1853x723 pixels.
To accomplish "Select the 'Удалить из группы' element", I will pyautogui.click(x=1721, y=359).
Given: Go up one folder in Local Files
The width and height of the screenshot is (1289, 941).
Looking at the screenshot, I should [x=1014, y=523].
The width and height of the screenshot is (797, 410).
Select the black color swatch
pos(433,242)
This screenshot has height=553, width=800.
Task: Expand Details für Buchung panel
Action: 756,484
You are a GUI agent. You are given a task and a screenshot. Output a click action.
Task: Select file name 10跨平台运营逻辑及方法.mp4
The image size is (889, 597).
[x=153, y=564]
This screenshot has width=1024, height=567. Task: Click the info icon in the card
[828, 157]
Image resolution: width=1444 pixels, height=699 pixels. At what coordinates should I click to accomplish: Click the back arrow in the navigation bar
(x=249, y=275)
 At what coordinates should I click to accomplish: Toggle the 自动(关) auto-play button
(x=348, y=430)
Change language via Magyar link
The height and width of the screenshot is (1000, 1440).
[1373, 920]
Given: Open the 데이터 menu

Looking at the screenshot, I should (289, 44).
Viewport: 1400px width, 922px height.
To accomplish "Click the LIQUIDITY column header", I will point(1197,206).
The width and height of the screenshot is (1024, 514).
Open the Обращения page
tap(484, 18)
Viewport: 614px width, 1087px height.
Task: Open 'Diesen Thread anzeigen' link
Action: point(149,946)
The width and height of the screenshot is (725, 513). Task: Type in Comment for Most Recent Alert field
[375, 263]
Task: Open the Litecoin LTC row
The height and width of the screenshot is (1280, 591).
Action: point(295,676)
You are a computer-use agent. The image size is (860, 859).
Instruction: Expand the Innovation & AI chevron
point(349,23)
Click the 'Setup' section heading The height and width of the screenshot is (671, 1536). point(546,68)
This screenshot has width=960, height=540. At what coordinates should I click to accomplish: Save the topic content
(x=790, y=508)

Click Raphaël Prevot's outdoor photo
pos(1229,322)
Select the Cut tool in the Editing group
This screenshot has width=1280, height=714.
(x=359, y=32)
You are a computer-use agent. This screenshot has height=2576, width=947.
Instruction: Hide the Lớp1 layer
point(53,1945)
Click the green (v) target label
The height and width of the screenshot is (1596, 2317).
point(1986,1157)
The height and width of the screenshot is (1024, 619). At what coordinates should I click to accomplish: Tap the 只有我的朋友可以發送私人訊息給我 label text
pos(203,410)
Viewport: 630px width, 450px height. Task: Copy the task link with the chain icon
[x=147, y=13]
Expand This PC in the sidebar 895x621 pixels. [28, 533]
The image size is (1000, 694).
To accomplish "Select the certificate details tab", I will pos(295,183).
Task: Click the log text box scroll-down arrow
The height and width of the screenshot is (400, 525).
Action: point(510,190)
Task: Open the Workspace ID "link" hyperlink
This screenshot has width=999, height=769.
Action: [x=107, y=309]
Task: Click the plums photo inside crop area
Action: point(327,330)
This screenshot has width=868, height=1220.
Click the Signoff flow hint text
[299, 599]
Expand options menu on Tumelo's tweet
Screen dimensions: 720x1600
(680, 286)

*Task to carry out:*
Give back exactly the lines from the one containing "The height and width of the screenshot is (400, 525)." through the last line of the records.

*Solution to this exercise:*
The height and width of the screenshot is (400, 525).
Action: point(510,190)
Task: Open the Workspace ID "link" hyperlink
This screenshot has width=999, height=769.
Action: [x=107, y=309]
Task: Click the plums photo inside crop area
Action: point(327,330)
This screenshot has width=868, height=1220.
Click the Signoff flow hint text
[299, 599]
Expand options menu on Tumelo's tweet
Screen dimensions: 720x1600
(680, 286)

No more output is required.